In engineering design, there often exist multiple conceptual solutions to a given problem. Concept design and selection is the first phase of the design process that is estimated to affect up to 70% of the life cycle cost of a product. Currently, optimization methods are rarely used in this phase, since standard optimization methods inherently assume a fixed (given) concept; and undertaking a full-fledged optimization for each possible concept is untenable. In this paper, we aim to address this gap by developing a framework that searches for optimum solutions efficiently across multiple concepts, where each concept may be defined using a different number, or type, of variables (continuous, binary, discrete, categorical etc.).
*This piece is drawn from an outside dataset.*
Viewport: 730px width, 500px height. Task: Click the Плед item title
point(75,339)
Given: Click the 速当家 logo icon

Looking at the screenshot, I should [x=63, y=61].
The proposed approach makes progressive data-driven decisions regarding which concept(s) and corresponding solution(s) should be evaluated over the course of search, so as to minimize the computational budget spent on less promising concepts, as well as ensuring that the search does not prematurely converge to a non-optimal concept. This is achieved through the use of a tree-structured Parzen estimator (TPE) based sampler in addition to Gaussian process (GP), and random forest (RF) regressors. Aside from extending the use of GP and RF to search across multiple concepts, this study highlights the previously unexplored benefits of TPE for design optimization. The performance of the approach is demonstrated using diverse case studies, including design of a cantilever beam, coronary stents, and lattice structures using a limited computational budget. We believe this contribution fills an important gap and capitalizes on the developments in the machine learning domain to support designers involved in concept-based design.